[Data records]
################

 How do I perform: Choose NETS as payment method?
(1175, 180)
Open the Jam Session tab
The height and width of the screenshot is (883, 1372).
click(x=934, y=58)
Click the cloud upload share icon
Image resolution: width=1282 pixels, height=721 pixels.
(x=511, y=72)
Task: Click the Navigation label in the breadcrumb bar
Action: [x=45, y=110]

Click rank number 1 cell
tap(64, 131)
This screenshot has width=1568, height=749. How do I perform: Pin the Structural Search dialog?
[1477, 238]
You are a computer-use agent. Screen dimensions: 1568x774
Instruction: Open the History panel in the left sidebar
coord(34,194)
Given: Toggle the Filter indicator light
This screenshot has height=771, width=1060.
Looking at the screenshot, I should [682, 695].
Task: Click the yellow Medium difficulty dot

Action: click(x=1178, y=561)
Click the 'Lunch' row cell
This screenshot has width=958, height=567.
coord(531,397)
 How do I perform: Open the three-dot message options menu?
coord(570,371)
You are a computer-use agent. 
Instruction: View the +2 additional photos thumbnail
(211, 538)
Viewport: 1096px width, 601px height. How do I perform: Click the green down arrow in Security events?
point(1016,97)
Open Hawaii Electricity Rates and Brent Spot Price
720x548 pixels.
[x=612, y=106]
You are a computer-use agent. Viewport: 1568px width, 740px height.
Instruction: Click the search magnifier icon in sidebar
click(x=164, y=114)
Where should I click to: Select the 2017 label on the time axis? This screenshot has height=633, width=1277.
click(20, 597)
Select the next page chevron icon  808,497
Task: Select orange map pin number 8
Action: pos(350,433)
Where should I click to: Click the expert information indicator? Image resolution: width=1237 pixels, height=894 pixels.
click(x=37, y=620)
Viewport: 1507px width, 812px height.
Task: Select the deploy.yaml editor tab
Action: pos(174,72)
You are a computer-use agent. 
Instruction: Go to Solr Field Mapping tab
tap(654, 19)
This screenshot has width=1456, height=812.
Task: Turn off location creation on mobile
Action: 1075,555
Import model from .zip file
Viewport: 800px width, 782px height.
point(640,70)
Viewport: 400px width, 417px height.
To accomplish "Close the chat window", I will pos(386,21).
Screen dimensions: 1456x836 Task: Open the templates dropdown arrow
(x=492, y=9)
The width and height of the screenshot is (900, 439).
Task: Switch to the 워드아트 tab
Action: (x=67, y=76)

################

- **TASK DESCRIPTION**
Rewrite the material from the line containing "You are a computer-use agent. Screen" through the end, updating "Instruction" to "Command" and leaving everything else unchanged.

- **SOLVED PROBLEM**
You are a computer-use agent. Screen dimensions: 1568x774
Command: Open the History panel in the left sidebar
coord(34,194)
Given: Toggle the Filter indicator light
This screenshot has height=771, width=1060.
Looking at the screenshot, I should [682, 695].
Task: Click the yellow Medium difficulty dot

Action: click(x=1178, y=561)
Click the 'Lunch' row cell
This screenshot has width=958, height=567.
coord(531,397)
 How do I perform: Open the three-dot message options menu?
coord(570,371)
You are a computer-use agent. 
Command: View the +2 additional photos thumbnail
(211, 538)
Viewport: 1096px width, 601px height. How do I perform: Click the green down arrow in Security events?
point(1016,97)
Open Hawaii Electricity Rates and Brent Spot Price
720x548 pixels.
[x=612, y=106]
You are a computer-use agent. Viewport: 1568px width, 740px height.
Command: Click the search magnifier icon in sidebar
click(x=164, y=114)
Where should I click to: Select the 2017 label on the time axis? This screenshot has height=633, width=1277.
click(20, 597)
Select the next page chevron icon  808,497
Task: Select orange map pin number 8
Action: pos(350,433)
Where should I click to: Click the expert information indicator? Image resolution: width=1237 pixels, height=894 pixels.
click(x=37, y=620)
Viewport: 1507px width, 812px height.
Task: Select the deploy.yaml editor tab
Action: pos(174,72)
You are a computer-use agent. 
Command: Go to Solr Field Mapping tab
tap(654, 19)
This screenshot has width=1456, height=812.
Task: Turn off location creation on mobile
Action: 1075,555
Import model from .zip file
Viewport: 800px width, 782px height.
point(640,70)
Viewport: 400px width, 417px height.
To accomplish "Close the chat window", I will pos(386,21).
Screen dimensions: 1456x836 Task: Open the templates dropdown arrow
(x=492, y=9)
The width and height of the screenshot is (900, 439).
Task: Switch to the 워드아트 tab
Action: (x=67, y=76)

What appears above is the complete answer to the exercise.